◆ Stated problem ◆
Render every line of the records below as a Markdown table with the columns "Row" and "Line", numbering the rows and skipping blank lines. Leave the pictures out of the table.
-- Start of Data extract --
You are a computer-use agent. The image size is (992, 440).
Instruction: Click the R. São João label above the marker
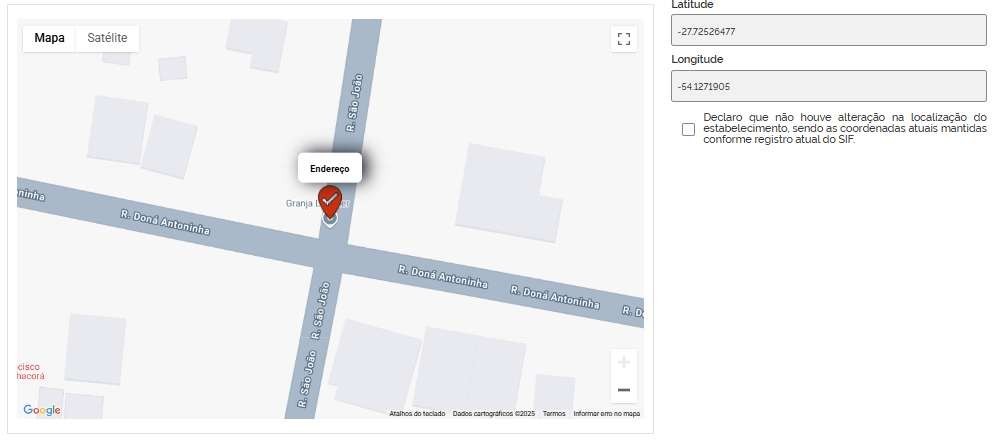point(352,102)
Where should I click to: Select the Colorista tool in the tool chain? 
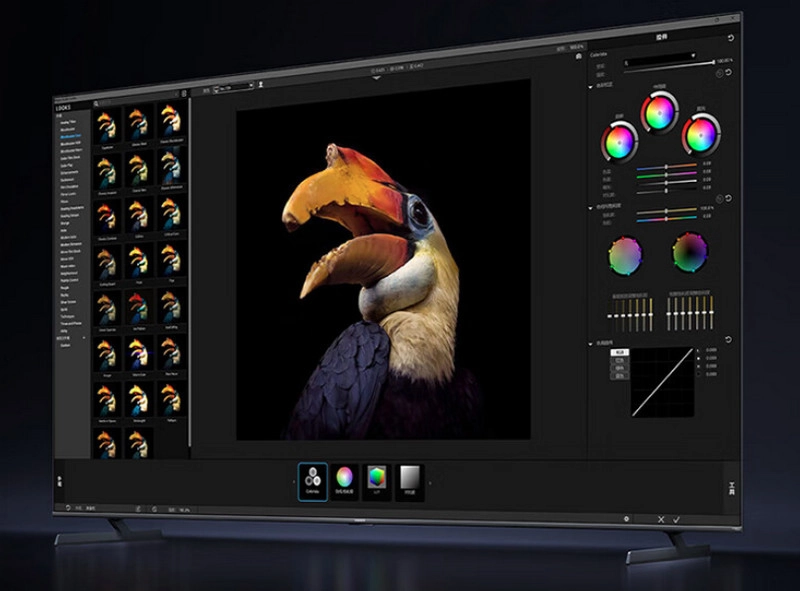313,480
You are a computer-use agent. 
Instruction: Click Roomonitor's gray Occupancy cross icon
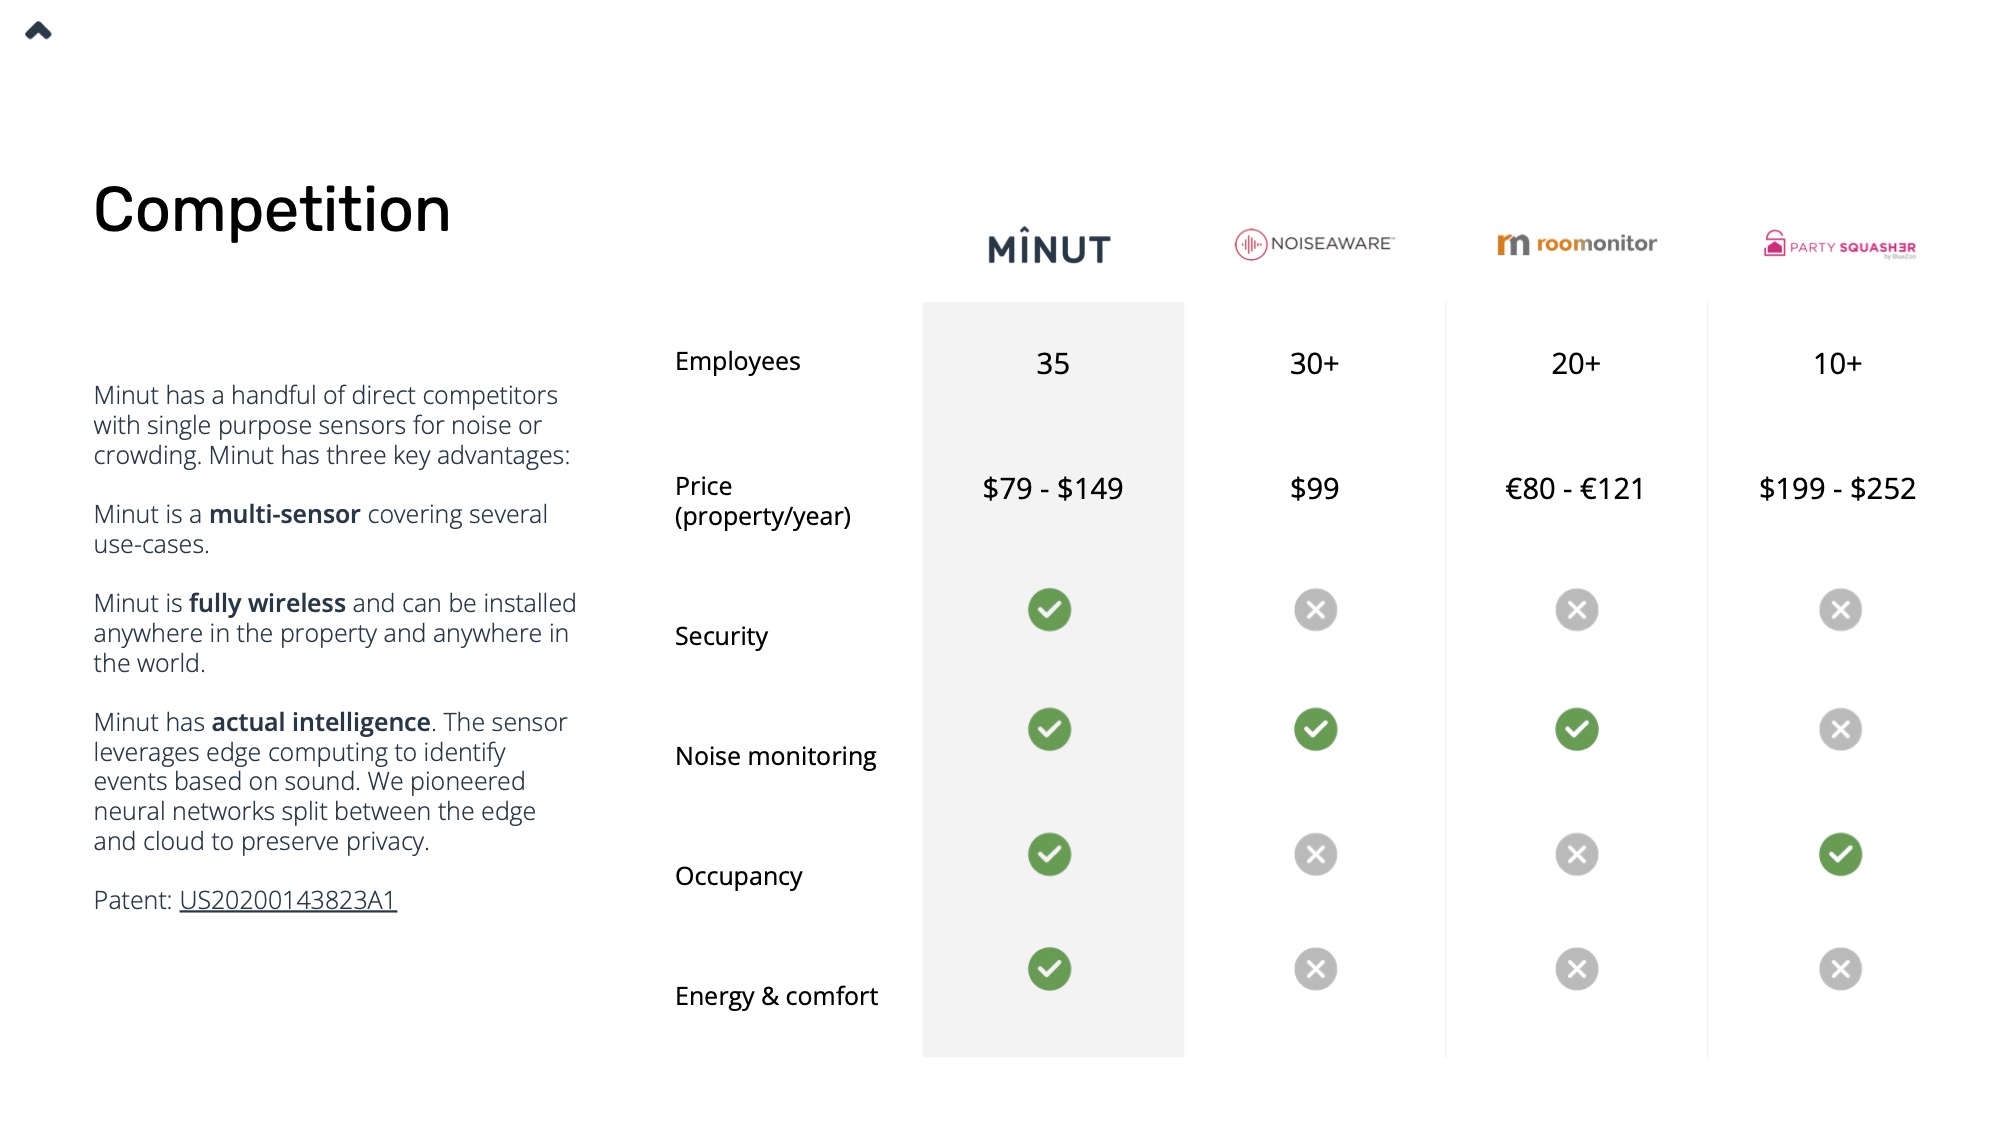(1576, 855)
-- End of Data extract --
◆ Answer to this exercise ◆
| Row | Line |
|---|---|
| 1 | You are a computer-use agent. The image size is (992, 440). |
| 2 | Instruction: Click the R. São João label above the marker |
| 3 | point(352,102) |
| 4 | Where should I click to: Select the Colorista tool in the tool chain?  |
| 5 | 313,480 |
| 6 | You are a computer-use agent.  |
| 7 | Instruction: Click Roomonitor's gray Occupancy cross icon |
| 8 | (1576, 855) |